It is no wonder that he made certain of a decisive success in the West, and of the indefinite holding up or pushing back of the Russian forces in the East. It is no wonder that he confidently expected a complete victory before the winter, and the signing of peace before the end of the year. To that end all his munitioning, and even the details of his tactics, were directed.
The Figures of the Second Period, say to April 15-June 1, 1915.
The second period saw in the West, and, in the enemy’s case, a very great change proceeding by a number of minute steps, but fairly rapid in character.

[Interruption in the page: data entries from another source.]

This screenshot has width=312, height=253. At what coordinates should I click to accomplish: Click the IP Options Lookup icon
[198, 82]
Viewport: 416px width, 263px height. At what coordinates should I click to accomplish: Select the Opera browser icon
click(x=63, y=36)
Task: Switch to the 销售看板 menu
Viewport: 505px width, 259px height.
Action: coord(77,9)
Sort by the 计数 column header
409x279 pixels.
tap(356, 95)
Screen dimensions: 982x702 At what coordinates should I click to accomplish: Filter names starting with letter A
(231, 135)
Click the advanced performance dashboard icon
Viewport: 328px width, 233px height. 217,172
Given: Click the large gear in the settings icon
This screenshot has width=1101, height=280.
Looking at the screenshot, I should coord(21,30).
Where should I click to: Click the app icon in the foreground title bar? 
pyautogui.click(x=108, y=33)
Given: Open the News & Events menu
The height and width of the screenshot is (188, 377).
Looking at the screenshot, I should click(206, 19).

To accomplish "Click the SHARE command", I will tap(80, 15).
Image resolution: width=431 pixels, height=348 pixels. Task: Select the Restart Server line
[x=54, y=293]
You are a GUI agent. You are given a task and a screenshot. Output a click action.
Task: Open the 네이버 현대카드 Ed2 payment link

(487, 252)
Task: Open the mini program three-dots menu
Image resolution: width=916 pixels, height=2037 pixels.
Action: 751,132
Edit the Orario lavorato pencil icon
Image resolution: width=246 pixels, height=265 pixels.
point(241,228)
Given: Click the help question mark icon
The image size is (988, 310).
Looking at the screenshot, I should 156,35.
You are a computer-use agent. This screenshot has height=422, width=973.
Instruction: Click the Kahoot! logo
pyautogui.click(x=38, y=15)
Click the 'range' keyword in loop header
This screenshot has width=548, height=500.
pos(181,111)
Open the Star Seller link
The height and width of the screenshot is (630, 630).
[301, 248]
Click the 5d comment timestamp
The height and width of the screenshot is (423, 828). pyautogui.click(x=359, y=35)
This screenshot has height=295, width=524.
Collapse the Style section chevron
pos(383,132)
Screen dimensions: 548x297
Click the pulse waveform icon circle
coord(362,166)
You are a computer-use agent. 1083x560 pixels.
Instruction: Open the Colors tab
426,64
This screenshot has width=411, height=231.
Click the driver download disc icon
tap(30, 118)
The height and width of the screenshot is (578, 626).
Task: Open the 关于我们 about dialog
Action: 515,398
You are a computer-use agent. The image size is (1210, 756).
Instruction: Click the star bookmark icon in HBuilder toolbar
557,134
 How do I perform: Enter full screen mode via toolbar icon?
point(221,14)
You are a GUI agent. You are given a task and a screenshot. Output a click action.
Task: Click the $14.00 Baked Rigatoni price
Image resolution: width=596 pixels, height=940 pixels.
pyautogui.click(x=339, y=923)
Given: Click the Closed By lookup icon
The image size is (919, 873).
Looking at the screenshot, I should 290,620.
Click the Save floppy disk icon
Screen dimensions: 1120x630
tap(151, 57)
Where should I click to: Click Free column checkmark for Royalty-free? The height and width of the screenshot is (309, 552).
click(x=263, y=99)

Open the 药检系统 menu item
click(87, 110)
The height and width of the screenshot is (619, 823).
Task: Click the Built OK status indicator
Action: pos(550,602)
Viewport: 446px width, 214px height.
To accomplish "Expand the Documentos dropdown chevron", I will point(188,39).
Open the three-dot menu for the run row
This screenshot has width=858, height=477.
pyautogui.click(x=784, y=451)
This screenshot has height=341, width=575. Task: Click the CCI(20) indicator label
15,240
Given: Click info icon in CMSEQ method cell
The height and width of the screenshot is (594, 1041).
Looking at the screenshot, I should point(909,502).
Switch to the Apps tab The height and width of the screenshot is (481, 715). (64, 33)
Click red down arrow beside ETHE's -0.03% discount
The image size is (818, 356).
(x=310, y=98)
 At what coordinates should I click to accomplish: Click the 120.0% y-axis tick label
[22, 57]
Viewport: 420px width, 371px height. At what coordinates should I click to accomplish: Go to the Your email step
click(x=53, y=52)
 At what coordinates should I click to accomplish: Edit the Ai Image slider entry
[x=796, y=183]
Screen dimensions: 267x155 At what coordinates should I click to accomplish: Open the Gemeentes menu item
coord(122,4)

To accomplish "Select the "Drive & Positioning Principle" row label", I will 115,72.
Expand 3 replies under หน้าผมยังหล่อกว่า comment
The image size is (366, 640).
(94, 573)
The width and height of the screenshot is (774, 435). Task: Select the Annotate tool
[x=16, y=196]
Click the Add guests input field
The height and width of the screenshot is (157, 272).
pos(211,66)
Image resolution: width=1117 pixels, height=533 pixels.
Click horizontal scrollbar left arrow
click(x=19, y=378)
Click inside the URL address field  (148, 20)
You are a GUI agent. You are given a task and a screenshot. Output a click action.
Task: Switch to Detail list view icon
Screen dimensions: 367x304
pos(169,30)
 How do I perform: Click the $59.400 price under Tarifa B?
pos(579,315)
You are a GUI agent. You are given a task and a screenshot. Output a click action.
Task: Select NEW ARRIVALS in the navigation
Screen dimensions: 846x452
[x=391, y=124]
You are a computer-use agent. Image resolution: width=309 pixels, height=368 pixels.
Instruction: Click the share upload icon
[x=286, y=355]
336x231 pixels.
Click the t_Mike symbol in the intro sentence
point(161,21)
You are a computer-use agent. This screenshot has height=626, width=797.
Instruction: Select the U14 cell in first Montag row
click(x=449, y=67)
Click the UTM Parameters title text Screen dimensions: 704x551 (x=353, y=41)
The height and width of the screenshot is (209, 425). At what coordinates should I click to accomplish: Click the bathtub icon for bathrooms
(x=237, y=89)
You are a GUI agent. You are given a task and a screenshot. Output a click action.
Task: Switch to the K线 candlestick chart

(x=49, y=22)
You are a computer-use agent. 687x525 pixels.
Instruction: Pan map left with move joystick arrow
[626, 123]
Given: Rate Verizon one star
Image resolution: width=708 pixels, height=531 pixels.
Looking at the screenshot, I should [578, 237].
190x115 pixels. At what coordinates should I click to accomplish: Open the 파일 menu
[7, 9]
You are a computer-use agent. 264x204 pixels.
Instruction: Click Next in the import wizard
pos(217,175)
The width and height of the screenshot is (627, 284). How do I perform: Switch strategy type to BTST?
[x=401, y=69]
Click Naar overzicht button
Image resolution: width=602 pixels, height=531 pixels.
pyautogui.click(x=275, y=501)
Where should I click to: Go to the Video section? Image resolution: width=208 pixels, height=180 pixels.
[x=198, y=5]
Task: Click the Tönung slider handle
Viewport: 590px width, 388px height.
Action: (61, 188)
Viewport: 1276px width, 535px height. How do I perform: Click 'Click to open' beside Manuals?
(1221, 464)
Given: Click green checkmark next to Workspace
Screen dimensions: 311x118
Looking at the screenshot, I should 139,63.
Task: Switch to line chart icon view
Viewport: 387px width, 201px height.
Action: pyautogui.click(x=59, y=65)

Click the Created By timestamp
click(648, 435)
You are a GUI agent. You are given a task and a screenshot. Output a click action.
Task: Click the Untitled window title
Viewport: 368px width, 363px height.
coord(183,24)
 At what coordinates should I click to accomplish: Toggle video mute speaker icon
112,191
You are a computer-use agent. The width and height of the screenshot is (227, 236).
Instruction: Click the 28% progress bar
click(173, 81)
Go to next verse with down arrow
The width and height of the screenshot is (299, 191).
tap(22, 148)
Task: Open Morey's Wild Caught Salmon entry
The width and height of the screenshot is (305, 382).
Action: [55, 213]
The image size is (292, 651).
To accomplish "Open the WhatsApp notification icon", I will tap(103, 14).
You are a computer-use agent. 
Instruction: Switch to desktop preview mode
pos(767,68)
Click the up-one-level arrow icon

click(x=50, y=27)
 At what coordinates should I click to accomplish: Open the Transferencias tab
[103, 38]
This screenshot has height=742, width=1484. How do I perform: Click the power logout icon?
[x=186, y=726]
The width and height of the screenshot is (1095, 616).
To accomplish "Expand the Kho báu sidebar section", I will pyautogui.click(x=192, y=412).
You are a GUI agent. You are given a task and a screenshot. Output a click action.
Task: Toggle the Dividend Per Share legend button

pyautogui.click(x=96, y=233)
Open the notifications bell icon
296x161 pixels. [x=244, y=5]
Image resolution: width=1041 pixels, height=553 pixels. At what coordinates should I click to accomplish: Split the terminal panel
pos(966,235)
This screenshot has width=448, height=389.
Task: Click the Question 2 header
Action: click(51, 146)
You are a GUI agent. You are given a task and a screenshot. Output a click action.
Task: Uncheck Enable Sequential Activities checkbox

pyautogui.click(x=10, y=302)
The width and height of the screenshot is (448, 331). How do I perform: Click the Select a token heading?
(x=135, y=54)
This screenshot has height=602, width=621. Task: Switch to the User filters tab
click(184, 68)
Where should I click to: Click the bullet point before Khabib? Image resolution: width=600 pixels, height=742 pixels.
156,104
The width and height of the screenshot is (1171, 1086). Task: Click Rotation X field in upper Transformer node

The French numbers could not grow very rapidly, because the French had armed every available man. They could bring in a certain number of volunteers; but neither was it useful to equip the most of the older men, nor could they be spared from those duties behind the front line which the much larger population of the enemy entrusted to men who, for the most part, had received no regular training. The French did, however, in this second period, gradually grow to some two and a half million men, behind which, ready to come in for the final period, were about a third of a million young recruits.
Great Britain discovered a prodigious effort. She had already, comparatively early in the second period, put across the sea nearly half a million men, and drafts were perpetually arriving as the second period came to a close; while behind the army actually upon the Continent very large bodies—probably another million in number—hastily trained indeed, and presented with a grave problem in the matter of officering, but of excellent material and moral, were ready to appear, before the end of the second period or at its close, the moment their equipment should be furnished. Counting the British effort and the French together, one may say that, without regard to wastage, the Allies in the West grew in the second period from the original 16 to over 30, and might grow even before the second period was over to 35 or even more.
On the enemy’s side (neglecting wastage for the moment) there were the simplest elements of growth. Each Power had docketed every untrained man, knew his medical condition, where to find him, where and how to train him. The German Empire had during peace taken about one-half of its young men for soldiers. It had in pure theory five million untrained men in the reserve, excluding the sick, and those not physically efficient for service.
In practice, however, a very large proportion of men, even of the efficients, must be kept behind for civilian work; and in an industrial country such as Germany, mainly urban in population, this proportion is particularly large. We are safe in saying that the German army would not be reinforced during the second period by more than two and a half million men. These were trained in batches of some 800,000 each; the equipment had long been ready for them, and they appeared mainly as drafts for filling gaps, but partly as new formations in groups—the first going in or before November, the second in or before February. A third and last group was expected to have finished this rather elementary training somewhere about the end of April, so that May would complete the second period in the German forces.